Posacanazole as a salvage therapy for zygomycosis was demonstrated by Greenberg et al11 who reported a cure in 17 of 19 (89%) patients on monotherapy, all of whom had developed toxicity to systemic amphotericin B. This usually can be given for several months without development of toxicity or resistance. It is given as a sequential therapy following liposomal amphotericin B due to the delay in plasma concentration achieved by it1,11. However long term effects of this drug is still unknown.
Therefore as a second line of management and a salvage therapy our patient was started on oral posacanazole 800 mg daily dose with periorbital amphotericin injections to achieve higher concentration in the orbit and to avoid thrombosis of vessels.
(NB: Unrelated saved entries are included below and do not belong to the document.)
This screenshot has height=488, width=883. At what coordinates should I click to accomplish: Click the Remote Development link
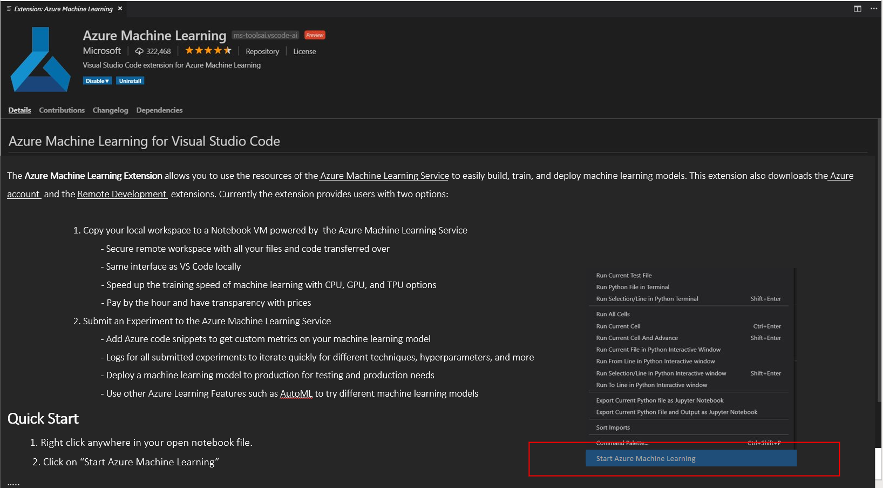[x=122, y=193]
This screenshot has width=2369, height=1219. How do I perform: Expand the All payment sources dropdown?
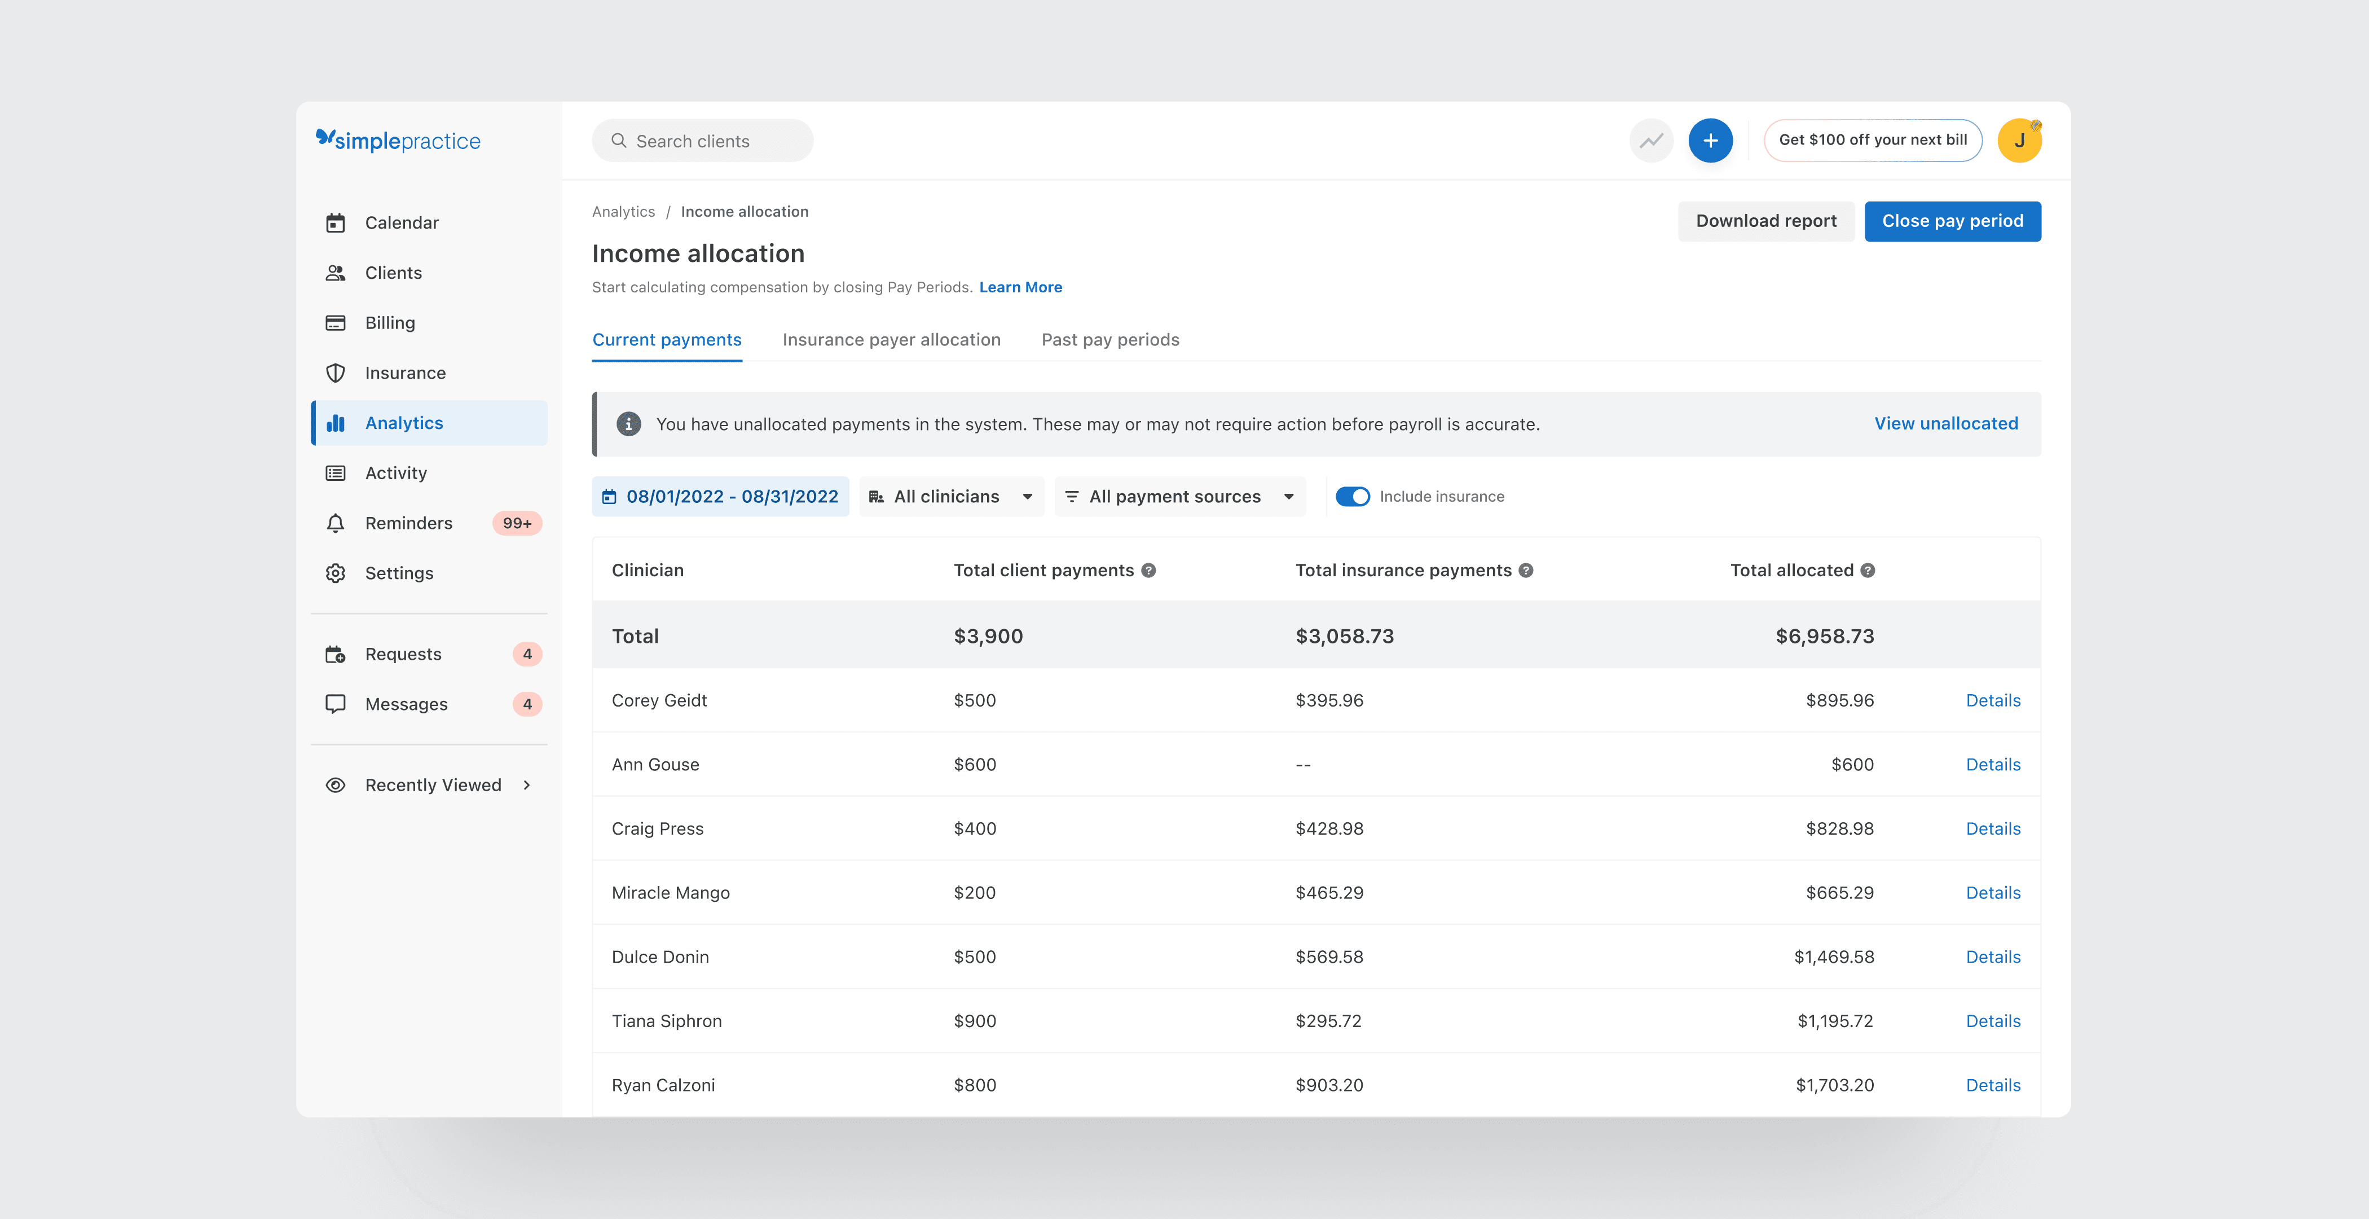(1179, 497)
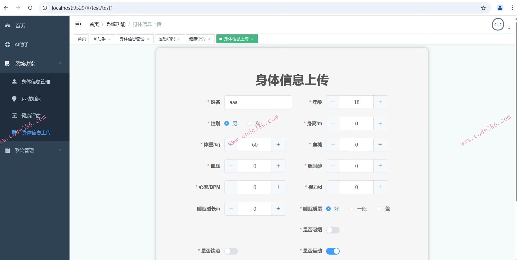This screenshot has height=260, width=517.
Task: Click the 运动知识 sidebar icon
Action: tap(14, 99)

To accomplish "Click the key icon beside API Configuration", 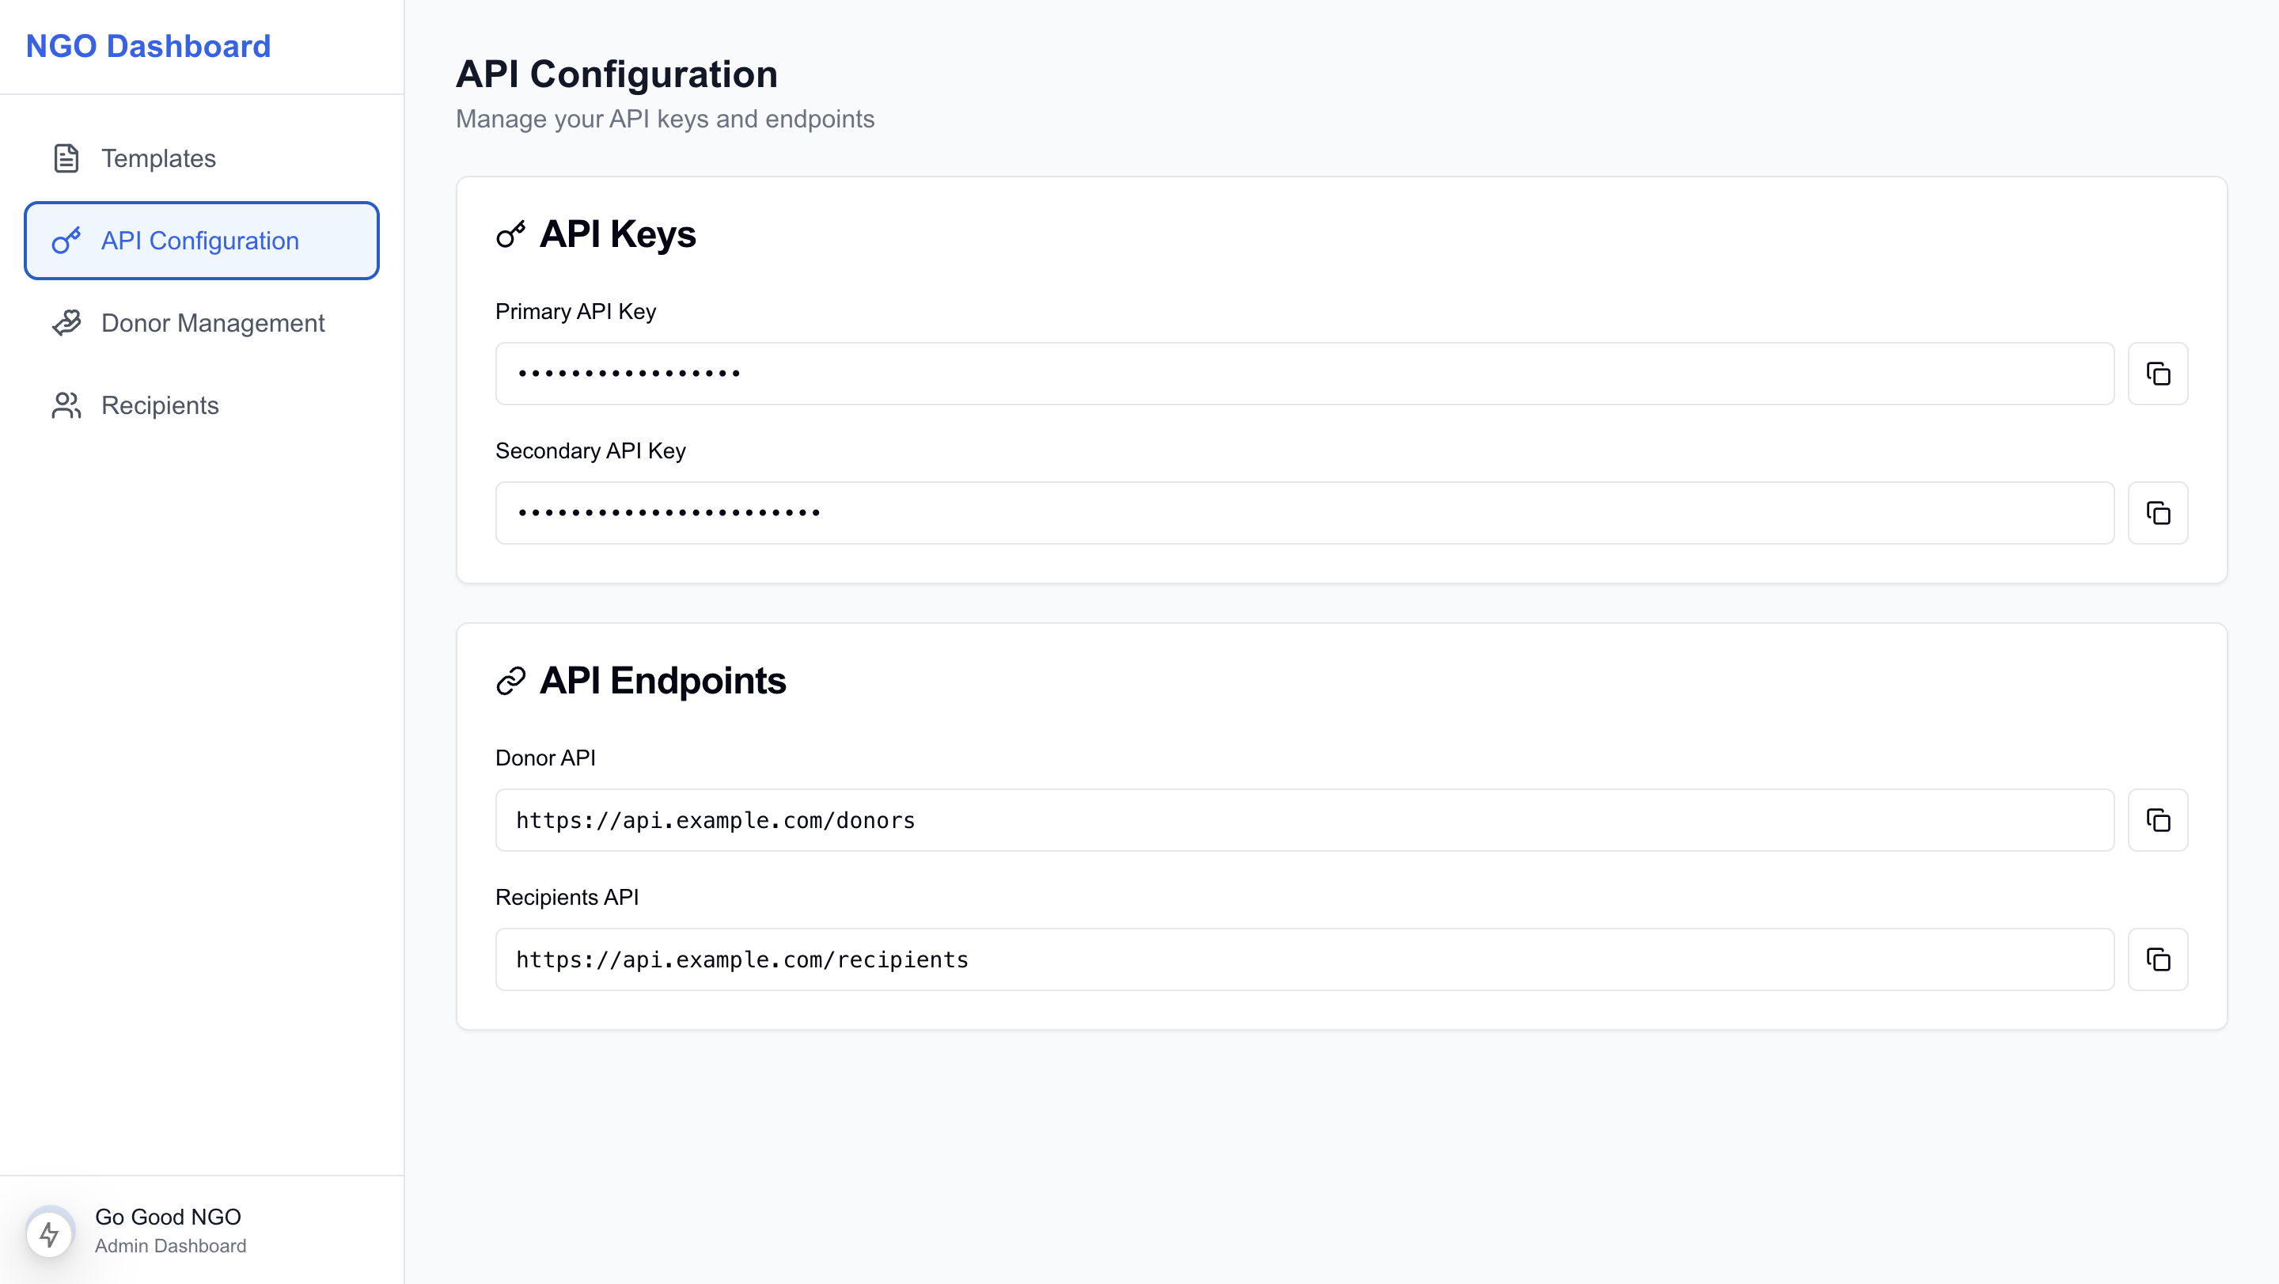I will [66, 241].
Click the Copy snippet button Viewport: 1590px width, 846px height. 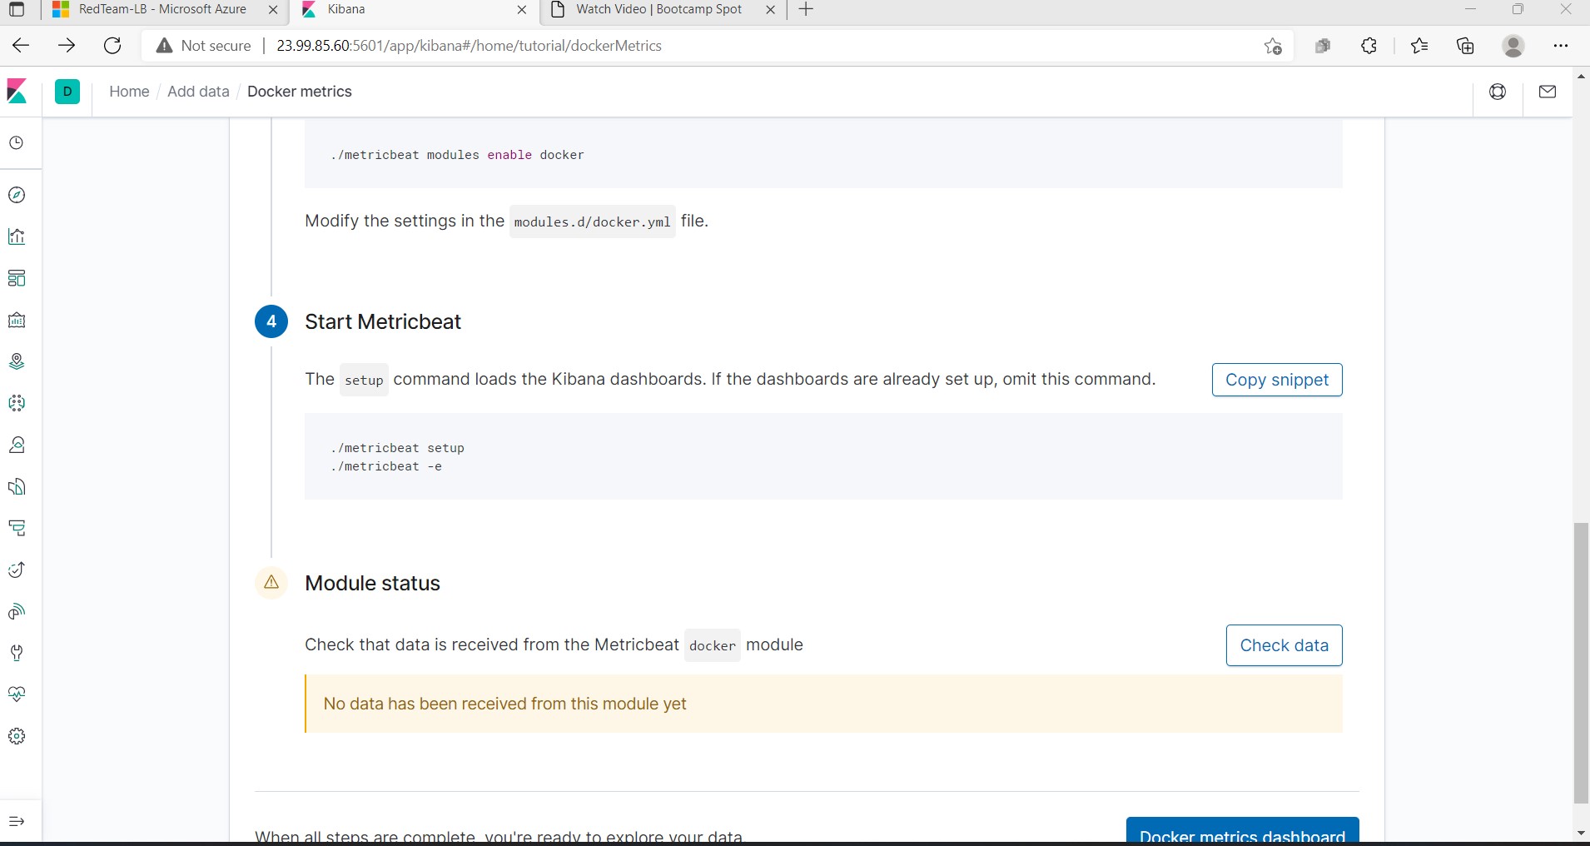[x=1276, y=380]
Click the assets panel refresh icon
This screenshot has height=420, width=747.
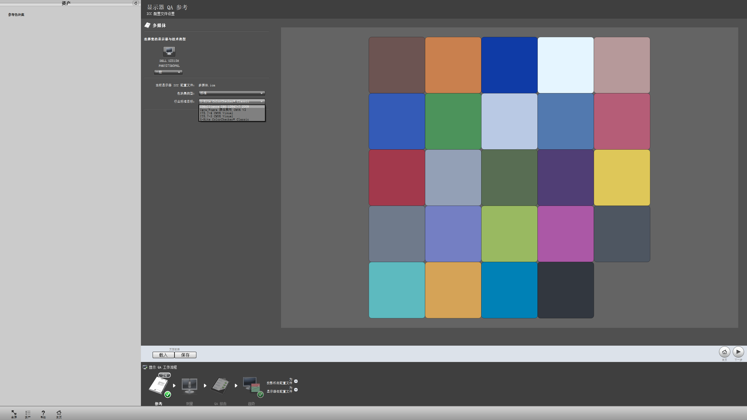click(x=136, y=3)
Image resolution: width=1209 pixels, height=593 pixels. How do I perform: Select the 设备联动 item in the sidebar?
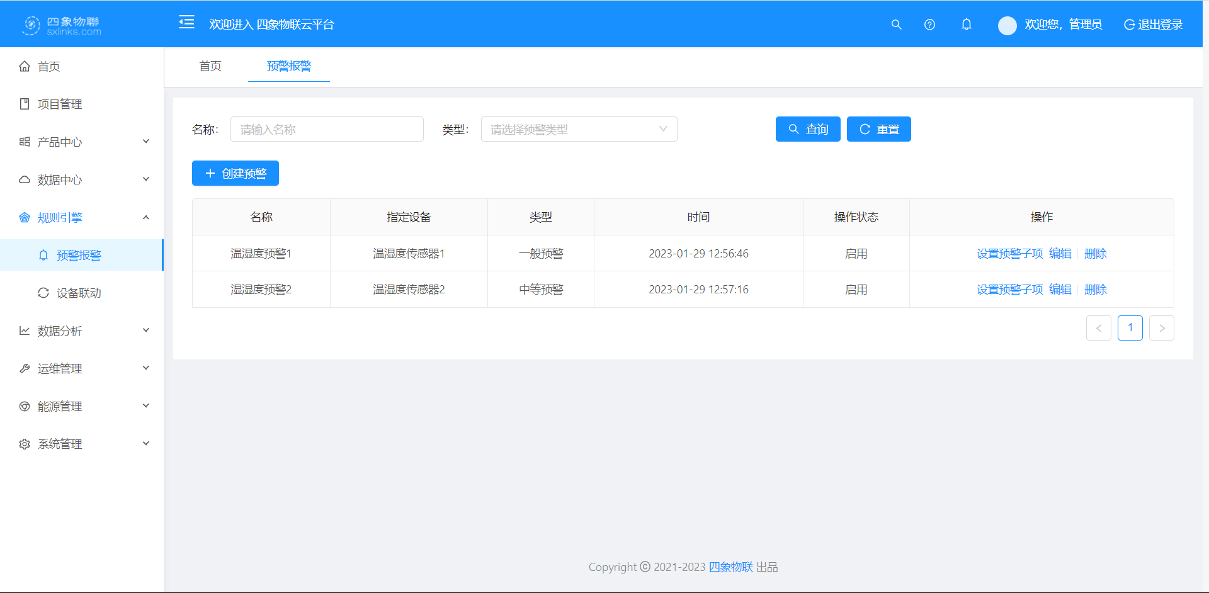79,292
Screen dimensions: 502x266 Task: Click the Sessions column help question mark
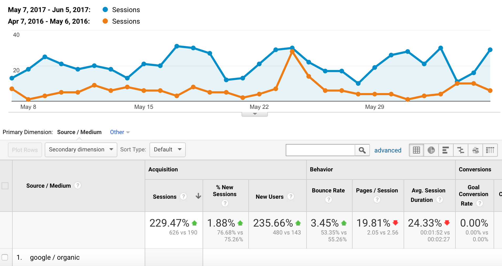point(183,196)
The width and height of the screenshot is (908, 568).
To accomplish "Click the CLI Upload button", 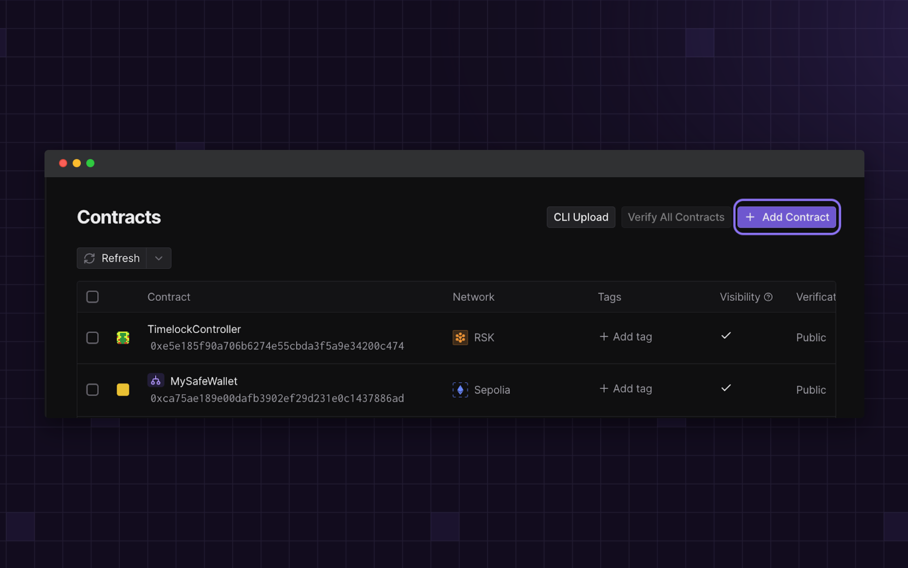I will point(581,217).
The combination of the two modalities proved effective with visual acuity improvement and reduction of proptosis.
Though there has been a report by Joos et al in which they tried an intra-orbital irrigation with Ampotercin B1 , a combination of oral posacanazole with peribulbar amphotericin B injections is uncommon.
Mucormycosis has high mortality and morbidity despite treatment with permanent neurological deficits being common. Early diagnosis, prompt and effective combination therapy give a good outcome. However, there is a need to further test this treatment regime on a larger group of patients.
Competing Interests: The authors have declared that no competing interests exist.